On Wed, Feb 7, 2018 at 7:12 PM, Kees Cook <[email protected]> wrote:
> On Thu, Feb 8, 2018 at 8:27 AM, Tom Hromatka <[email protected]> wrote:
>> This patch adds support for EBPF hash maps to seccomp.
>>
>> Several in-house customers have identified that their large
>> seccomp filters are slowing down their applications.  Their
>> filters largely consist of simple allow/deny logic for many
>> syscalls (306 in one case) and for the most part don't utilize
>> argument filtering.
>>
>> I put together a rough but fully working prototype that called
>> getppid() in a loop using one of my customer's seccomp filters.
>> I ran this loop one million times and recorded the min, max,
>> and mean times (in TSC ticks) to call getppid().  (I didn't
>> disable interrupts, so the max time was often large.)  I chose
>> to report the minimum time because I feel it best represents the
>> actual time to traverse the syscall.
>>
>> Test Case                      minimum TSC ticks to make syscall
>> ----------------------------------------------------------------
>> seccomp disabled                                             620
>> getppid() at the front of 306-syscall seccomp filter         722
>> getppid() in middle of 306-syscall seccomp filter           1392
>> getppid() at the end of the 306-syscall filter              2452
>> seccomp using a 306-syscall-sized EBPF hash map              800
>
> Are the filters generated by libseccomp sorted as a binary tree?
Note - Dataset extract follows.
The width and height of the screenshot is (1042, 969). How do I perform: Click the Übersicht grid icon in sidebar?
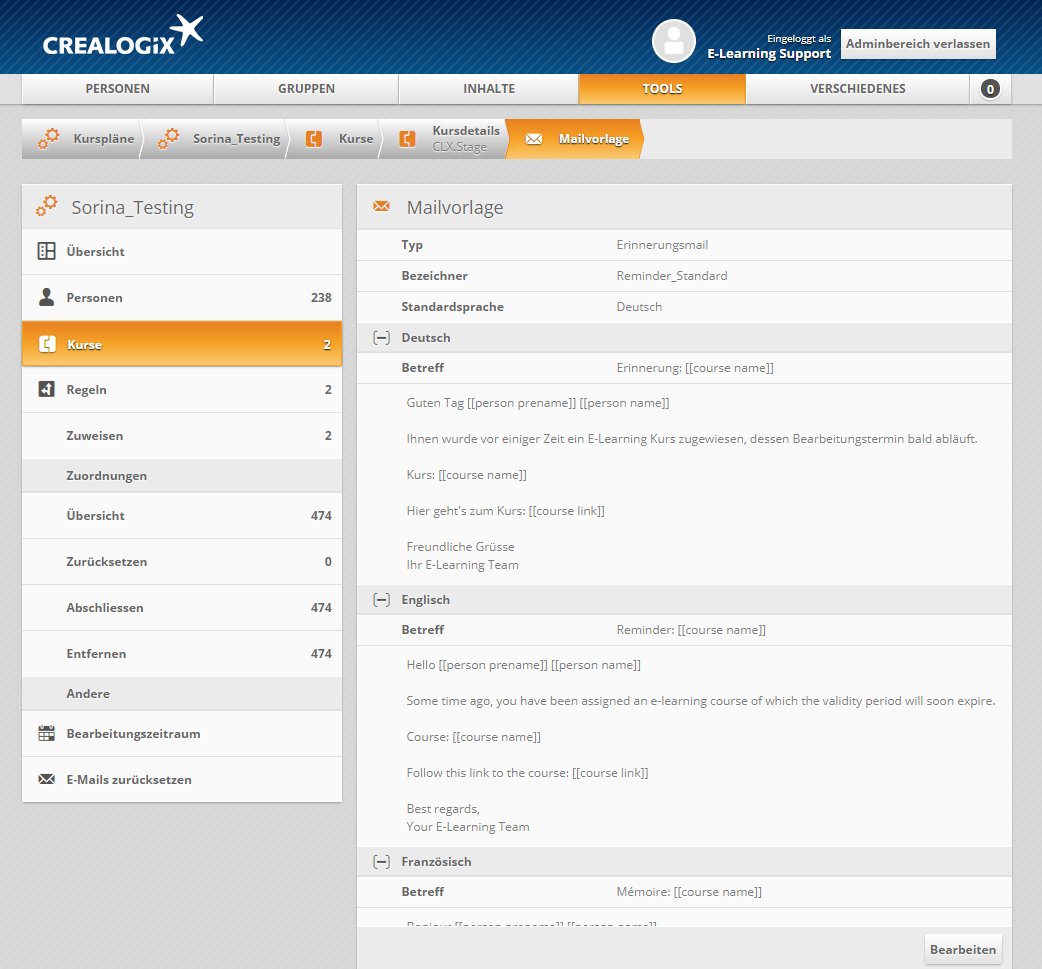coord(46,252)
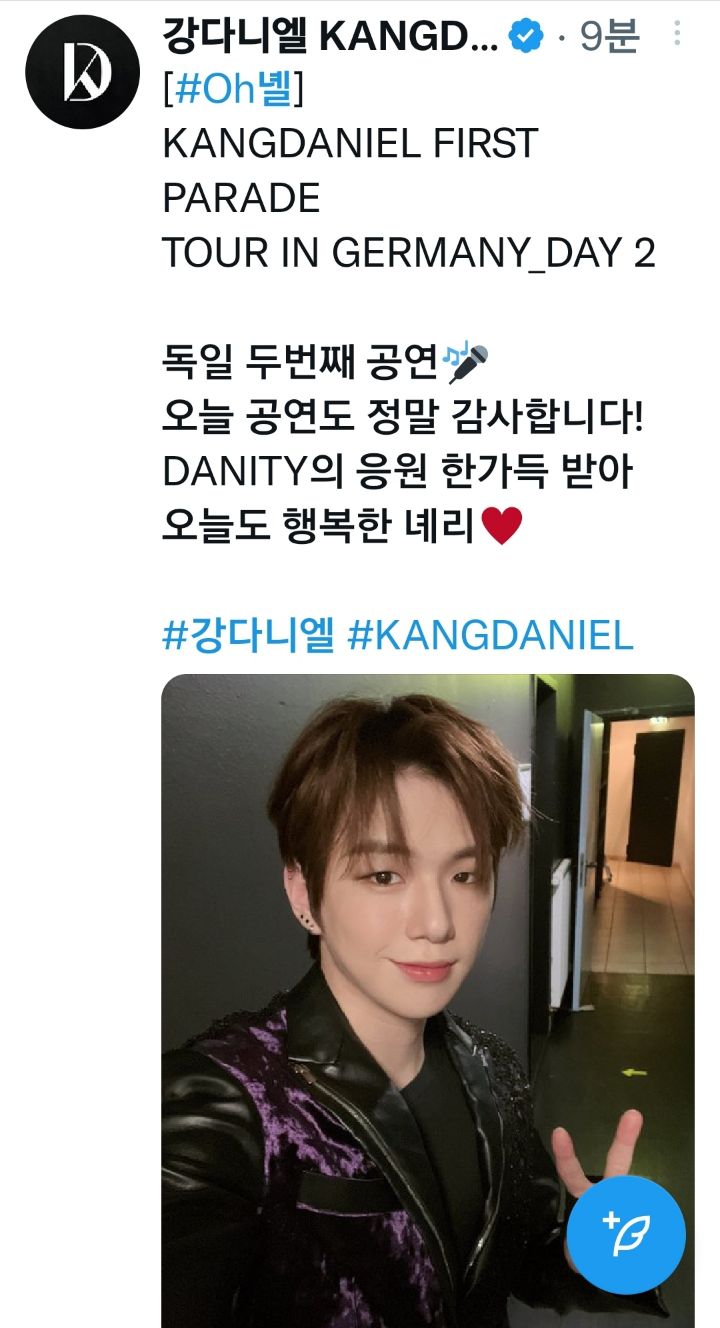Screen dimensions: 720x1328
Task: Open the #KANGDANIEL hashtag link
Action: point(490,635)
Based
> on these numbers, it would seem not. I think you could get a huge
> performance gain out of large filters by having them set up that way.

The libseccomp generated filters are not sorted that way.  The
libseccomp generated filters are generated with the idea that it is
best to put the shortest rules at the front of the filter; with the
users having some ability to influence the exact ordering via priority
hints (see seccomp_syscall_priority(3)).  The idea of sorting syscalls
via a balanced tree has come up in the past, I just haven't had the
time to play with it.

There are other optimizations, but they mostly come into play when
filtering on syscall arguments.

> (Also, 306-syscall-sized filter? There are only 332 syscalls in
> x86_64, even in a worst-case, this should be 1 greater-than compare
> and 26 equality checks, not 306 equality checks...)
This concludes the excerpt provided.